Runit user-side services
A minimal guide for running user‑level services with runit without systemd.
This setup allows you to supervise background services in your user session (similar to systemd --user units) using a lightweight runit service tree.
Overview
runit can supervise services from any directory.

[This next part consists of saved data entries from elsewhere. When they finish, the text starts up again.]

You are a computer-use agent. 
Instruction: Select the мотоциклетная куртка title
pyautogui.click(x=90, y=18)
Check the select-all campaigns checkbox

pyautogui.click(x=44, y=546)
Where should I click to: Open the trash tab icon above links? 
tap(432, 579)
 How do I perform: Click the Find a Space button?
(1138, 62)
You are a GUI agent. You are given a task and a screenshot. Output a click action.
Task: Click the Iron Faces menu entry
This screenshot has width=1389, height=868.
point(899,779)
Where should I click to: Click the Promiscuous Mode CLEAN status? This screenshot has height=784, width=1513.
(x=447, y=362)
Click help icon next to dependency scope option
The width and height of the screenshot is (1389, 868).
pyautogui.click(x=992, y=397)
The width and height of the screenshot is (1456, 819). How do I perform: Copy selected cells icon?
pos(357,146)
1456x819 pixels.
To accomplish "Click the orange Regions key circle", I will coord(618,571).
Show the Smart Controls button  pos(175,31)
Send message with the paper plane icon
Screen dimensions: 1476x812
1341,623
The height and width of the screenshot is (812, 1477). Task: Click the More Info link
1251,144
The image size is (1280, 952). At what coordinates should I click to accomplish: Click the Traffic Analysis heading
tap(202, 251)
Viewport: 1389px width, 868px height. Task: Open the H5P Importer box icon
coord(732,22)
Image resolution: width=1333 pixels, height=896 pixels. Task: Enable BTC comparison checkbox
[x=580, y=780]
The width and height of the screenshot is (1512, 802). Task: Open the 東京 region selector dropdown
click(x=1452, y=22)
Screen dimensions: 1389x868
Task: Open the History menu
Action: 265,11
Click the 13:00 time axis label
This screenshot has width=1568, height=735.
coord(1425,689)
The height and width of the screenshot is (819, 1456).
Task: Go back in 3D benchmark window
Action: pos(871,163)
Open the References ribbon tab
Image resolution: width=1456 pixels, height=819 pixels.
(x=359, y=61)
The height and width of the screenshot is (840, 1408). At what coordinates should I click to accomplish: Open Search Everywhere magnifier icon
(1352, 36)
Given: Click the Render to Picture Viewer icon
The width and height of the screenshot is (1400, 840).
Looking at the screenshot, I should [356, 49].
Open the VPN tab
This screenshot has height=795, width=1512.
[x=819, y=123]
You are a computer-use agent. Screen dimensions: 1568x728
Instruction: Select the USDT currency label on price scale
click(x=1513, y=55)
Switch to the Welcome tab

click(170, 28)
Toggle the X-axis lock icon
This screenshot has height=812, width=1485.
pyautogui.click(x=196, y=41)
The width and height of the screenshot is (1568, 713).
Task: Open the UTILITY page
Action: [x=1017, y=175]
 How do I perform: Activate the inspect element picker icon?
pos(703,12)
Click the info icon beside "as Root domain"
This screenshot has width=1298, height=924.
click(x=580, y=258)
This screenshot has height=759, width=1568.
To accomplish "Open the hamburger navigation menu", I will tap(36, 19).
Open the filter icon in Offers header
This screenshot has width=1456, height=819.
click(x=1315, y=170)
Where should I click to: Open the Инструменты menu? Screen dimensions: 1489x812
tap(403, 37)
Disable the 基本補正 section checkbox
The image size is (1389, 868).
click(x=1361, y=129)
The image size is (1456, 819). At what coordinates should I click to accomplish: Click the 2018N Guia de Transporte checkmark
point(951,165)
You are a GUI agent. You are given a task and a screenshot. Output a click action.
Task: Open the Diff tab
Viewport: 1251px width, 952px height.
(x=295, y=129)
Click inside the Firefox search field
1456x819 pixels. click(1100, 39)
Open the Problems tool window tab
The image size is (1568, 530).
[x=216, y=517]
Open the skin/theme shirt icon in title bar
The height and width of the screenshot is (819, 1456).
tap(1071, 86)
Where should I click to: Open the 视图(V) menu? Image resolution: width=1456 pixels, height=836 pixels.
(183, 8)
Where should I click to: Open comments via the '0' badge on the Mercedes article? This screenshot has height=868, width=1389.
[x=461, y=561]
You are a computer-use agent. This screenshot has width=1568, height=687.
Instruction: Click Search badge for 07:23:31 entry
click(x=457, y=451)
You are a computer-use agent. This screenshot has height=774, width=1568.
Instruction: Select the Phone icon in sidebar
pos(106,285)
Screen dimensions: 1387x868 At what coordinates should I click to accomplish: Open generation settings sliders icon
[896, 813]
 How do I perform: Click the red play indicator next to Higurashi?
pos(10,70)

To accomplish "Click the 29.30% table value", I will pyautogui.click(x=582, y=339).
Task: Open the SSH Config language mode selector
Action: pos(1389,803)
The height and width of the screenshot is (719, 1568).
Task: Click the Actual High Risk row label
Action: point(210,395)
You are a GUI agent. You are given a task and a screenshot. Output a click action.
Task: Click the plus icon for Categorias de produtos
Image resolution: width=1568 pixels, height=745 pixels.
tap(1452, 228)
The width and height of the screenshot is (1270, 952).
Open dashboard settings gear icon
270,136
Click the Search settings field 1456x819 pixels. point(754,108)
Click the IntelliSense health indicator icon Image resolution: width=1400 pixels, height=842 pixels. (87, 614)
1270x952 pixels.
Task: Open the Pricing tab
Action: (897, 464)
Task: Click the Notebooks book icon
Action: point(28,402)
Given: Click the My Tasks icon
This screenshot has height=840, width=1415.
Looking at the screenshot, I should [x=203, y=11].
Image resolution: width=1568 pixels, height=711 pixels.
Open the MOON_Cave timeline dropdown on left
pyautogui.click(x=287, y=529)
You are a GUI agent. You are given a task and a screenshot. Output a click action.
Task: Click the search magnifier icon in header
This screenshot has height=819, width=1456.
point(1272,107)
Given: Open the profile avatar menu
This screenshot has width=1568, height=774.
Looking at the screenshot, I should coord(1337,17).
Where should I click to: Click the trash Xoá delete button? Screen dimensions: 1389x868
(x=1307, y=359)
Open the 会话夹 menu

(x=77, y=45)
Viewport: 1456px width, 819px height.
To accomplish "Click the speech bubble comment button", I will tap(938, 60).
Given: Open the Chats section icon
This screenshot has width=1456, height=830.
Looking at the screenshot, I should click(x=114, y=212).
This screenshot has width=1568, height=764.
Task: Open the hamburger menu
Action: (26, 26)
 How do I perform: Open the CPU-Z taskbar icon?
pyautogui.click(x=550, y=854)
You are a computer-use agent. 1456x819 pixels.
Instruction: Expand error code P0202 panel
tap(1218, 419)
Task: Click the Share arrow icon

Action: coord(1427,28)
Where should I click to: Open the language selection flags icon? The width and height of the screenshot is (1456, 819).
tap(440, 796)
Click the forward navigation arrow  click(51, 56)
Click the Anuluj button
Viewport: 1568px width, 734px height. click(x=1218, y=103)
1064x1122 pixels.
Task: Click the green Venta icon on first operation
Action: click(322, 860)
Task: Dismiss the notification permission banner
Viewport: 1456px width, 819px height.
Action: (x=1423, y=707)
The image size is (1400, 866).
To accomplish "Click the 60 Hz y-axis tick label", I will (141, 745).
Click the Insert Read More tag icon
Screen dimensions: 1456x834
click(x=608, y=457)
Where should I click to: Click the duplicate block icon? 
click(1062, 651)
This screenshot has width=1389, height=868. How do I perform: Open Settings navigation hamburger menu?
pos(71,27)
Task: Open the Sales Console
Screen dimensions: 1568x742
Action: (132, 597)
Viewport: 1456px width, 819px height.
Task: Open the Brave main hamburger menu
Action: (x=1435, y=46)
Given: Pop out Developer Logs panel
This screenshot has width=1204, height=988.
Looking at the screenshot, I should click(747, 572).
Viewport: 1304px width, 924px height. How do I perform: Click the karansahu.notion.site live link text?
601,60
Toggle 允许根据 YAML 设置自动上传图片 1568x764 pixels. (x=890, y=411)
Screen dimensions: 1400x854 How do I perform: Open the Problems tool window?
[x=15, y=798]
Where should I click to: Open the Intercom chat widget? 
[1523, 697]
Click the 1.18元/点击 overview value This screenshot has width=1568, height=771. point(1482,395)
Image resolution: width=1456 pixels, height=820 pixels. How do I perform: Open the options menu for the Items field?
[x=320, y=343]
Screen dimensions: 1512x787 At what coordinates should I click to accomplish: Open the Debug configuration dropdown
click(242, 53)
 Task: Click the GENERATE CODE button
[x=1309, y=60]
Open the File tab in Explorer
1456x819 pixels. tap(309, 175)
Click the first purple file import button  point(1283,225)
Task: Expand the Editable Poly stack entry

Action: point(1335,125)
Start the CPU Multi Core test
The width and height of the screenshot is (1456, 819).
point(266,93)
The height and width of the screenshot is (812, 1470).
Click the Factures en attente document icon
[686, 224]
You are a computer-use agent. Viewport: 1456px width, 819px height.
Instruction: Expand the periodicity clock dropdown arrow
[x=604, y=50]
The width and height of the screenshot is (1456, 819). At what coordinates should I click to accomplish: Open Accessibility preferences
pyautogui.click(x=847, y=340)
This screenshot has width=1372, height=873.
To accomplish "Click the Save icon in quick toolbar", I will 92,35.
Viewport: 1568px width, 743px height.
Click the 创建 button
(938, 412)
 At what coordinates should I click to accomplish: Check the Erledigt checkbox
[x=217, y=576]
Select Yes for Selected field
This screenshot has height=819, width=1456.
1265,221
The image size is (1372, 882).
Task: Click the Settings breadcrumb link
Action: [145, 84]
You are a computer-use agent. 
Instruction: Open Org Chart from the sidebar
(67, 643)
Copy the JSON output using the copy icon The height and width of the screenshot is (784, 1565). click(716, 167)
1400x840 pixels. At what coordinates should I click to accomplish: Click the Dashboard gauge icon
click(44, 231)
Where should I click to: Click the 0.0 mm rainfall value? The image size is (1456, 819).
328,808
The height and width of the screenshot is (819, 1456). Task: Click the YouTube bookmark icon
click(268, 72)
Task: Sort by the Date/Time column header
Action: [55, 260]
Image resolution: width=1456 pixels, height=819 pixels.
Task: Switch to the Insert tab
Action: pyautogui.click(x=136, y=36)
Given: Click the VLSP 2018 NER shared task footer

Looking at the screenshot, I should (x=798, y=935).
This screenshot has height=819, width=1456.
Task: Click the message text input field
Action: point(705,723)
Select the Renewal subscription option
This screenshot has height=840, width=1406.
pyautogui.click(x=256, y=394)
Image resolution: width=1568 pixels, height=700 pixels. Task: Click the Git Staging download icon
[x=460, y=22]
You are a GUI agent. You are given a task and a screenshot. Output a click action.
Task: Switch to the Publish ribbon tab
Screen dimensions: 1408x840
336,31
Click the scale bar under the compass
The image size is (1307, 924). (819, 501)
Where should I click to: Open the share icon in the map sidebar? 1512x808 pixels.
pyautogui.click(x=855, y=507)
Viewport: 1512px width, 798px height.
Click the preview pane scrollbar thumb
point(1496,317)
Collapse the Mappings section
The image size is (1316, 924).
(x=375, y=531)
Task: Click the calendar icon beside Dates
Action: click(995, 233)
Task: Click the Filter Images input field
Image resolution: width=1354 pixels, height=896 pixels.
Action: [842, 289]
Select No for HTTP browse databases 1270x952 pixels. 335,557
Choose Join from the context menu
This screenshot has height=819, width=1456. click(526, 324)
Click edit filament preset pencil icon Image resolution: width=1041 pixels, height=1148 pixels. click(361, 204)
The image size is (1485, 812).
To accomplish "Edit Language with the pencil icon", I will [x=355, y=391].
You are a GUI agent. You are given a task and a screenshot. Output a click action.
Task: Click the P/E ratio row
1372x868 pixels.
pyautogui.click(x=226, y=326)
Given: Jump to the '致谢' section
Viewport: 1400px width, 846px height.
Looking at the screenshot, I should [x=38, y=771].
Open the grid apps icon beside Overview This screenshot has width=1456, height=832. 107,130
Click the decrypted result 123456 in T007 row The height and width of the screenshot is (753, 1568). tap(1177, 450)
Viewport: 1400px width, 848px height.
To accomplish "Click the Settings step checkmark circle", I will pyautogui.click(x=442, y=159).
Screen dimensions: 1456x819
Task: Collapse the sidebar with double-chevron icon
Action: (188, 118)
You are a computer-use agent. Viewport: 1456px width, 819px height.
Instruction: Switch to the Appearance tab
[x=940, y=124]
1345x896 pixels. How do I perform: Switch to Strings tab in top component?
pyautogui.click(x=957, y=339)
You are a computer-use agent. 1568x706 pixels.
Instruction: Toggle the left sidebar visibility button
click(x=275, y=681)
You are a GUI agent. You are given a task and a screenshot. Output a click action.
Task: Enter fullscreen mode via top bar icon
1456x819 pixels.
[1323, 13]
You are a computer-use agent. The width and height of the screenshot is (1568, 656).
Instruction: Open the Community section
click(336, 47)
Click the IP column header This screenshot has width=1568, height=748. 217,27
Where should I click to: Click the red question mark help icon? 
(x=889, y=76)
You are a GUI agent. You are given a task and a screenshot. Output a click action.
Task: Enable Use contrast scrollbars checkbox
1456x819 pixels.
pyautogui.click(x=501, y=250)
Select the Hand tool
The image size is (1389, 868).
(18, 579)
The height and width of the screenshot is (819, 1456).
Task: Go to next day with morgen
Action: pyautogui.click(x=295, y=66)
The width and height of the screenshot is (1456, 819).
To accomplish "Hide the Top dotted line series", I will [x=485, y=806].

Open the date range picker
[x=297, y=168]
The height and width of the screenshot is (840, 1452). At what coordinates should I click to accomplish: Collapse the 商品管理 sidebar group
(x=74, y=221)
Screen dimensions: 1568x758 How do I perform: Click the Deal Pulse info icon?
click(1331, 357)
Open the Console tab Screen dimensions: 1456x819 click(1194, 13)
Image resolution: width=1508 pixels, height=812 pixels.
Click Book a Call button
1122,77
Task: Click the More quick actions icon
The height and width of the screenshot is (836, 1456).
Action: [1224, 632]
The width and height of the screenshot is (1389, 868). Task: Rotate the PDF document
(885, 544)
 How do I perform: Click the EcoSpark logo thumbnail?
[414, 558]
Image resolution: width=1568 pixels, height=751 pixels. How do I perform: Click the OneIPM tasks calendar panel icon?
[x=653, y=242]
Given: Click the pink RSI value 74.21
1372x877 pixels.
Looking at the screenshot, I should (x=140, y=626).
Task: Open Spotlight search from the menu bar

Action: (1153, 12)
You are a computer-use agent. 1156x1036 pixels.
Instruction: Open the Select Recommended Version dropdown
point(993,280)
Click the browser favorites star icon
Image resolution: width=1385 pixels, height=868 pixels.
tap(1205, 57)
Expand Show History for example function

For user services we create a dedicated service directory and run a user instance of runsvdir.
Example layout:
~/.local/service/
pipewire/
run
wireplumber/
run
dunst/
run
Each directory represents one service.
Starting the Supervisor
Run a user service tree with:
runsvdir -P ~/.local/service
This should be started inside your graphical/session environment so services inherit variables like:
DBUS_SESSION_BUS_ADDRESSWAYLAND_DISPLAYXDG_RUNTIME_DIR
Example (niri config):
spawn runsvdir ~/.local/service
Creating a Service
A runit service only needs a run script.
Example:
% kak ~/.local/service/dunst/run # Or easily you can use `./csrv dunst` for creating this staff
#!/bin/sh
exec dunst
Rules:
- always use
exec - do not daemonize programs
- do not use
&
Make it executable:
chmod +x run
The service will start automatically when runsvdir sees it.
Managing Services
Use sv to control services.
sv status ~/.local/service/*
sv restart ~/.local/service/dunst # Yeah, we also have ./sv-user script for this
sv down ~/.local/service/dunst
sv up ~/.local/service/dunst
Logging (optional)
Add a logging service:
service/foo/log/run
Example:
#!/bin/sh
exec svlogd -tt ./main
Logs will appear in:
service/foo/log/main/current
One‑Shot Services
For tasks that should not automatically restart, create a down file:
touch service/wallpaper/down
Run manually:
sv up service/wallpaper
Tips
- Keep
runscripts simple. - Avoid running multiple instances of the same program.
- Separate core services (pipewire, portals) from session services (notifications, idle managers).